Carol Specht Polakowski ’80
Essex Junction, Vermont
Also on readers’ minds...
OLD PHOTO, NEW UVM
The day after we (my husband, Jim Rader, and I are both alumni) received our fall Vermont Quarterly, I was reading through it and enjoying it. In fact, I was enjoying it greatly because the articles seemed to me to demonstrate a strong and true direction under President Fogel that I embrace.
And then to my further delight, I turned page 39 and saw a photo on page 41 that I took back in 1963 when I was on the Cynic photographic staff! It was a thrill for me, and catapulted me back to that snapshot in time— JFK was still alive and I was a freshman at UVM, very much trying to figure out life.
So, thanks all the way around. I hope that the sense of direction that I felt remains for many, many years. Kudos to President Fogel, to the UVM board for the wisdom to appoint him, and to all the rest of the team who is pulling this new vision off.
Meg Pond ’67 G’81
Grand Isle, Vermont
GO, ARTISTS
Thank you for devoting such an inspiring issue to the art and artists of UVM.
After graduating with an art major in 1993, I was astounded to find out how little recognition is given to UVM's art program by outside observers. The classes and events that take place inside Williams Hall rival that of any college or university with studio art or art history acclaim. I left UVM knowing I had received an amazingly well-rounded education in studio art and these thirteen years later I am still proud to say, "I was an art major at UVM.”
Though not a professional artist, I have continued my art on a personal level and use my art education every day in my job at a design firm. It does my heart good to see fellow UVM alums who have made a successful go at professional art in "the real world.” (And as a former classmate of Lars Fisk, I was particularly tickled to see him on the cover of the fall ’06 publication. I always knew he had the talent and drive to "make it.”)
Heather (Milliman) Poirot ’93
Dover, New Hampshire
MUSEUM MEMORIES
Near the end of my senior year in high school, my brother (a UVM student) urged me to take a work-study position at the museum because I could "study while babysitting the mummy.” My first ever job interview was with then Director Ildiko Heffernan. As was her style, when I mentioned I couldn't type, she looked me in the eye and stated, "You will learn." Instead of "babysitting the mummy,” I spent that summer as the director's secretary and did, indeed, learn to type.

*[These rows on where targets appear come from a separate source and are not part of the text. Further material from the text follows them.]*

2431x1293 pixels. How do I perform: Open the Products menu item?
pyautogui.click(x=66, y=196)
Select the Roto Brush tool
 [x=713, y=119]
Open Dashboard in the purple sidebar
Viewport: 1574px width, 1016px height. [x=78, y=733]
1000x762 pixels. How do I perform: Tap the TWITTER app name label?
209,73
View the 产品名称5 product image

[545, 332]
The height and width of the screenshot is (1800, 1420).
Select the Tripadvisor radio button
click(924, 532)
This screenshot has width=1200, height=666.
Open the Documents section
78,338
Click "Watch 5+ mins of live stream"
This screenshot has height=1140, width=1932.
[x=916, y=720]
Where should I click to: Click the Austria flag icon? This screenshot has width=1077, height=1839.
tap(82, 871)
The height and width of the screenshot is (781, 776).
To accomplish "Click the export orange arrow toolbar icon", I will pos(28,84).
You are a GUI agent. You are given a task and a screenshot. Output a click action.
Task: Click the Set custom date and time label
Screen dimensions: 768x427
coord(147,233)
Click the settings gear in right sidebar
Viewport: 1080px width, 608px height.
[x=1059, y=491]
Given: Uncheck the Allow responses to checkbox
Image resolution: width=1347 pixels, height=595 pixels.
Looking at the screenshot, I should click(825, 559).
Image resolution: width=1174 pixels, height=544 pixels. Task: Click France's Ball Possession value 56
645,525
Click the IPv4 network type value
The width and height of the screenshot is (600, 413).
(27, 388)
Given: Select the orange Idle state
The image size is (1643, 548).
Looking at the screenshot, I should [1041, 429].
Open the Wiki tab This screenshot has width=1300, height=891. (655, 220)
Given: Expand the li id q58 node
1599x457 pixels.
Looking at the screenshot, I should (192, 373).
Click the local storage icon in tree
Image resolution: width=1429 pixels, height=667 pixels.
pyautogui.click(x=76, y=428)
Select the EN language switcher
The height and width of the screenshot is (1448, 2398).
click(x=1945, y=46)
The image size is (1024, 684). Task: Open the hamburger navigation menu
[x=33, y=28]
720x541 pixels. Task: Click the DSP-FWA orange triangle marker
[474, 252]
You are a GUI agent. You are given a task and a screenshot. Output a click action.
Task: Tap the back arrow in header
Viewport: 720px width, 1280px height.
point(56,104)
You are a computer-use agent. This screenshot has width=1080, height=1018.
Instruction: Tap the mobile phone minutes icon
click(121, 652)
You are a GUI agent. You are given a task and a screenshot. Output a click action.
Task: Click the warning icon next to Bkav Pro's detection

Throughout my four years at UVM, I was fortunate to continue my work study at the Fleming Museum. I learned much about art at the elbow of then Curator Ann Porter and the gifted Merlin for whom hanging art was art itself. As the only student representative on the Curator Search Committee, the task of giving curator-candidate Glenn Markoe a campus tour fell to me. The honor of cataloguing the Marsh Collection found me spending hours with art the likes of which I had never before seen. My time at the museum was filled with similarly varied and amazing experiences.
Not bad for a naive kid from rural Vermont. Thank you for reminding me of all the fond memories I have of the Robert Hull Fleming Museum.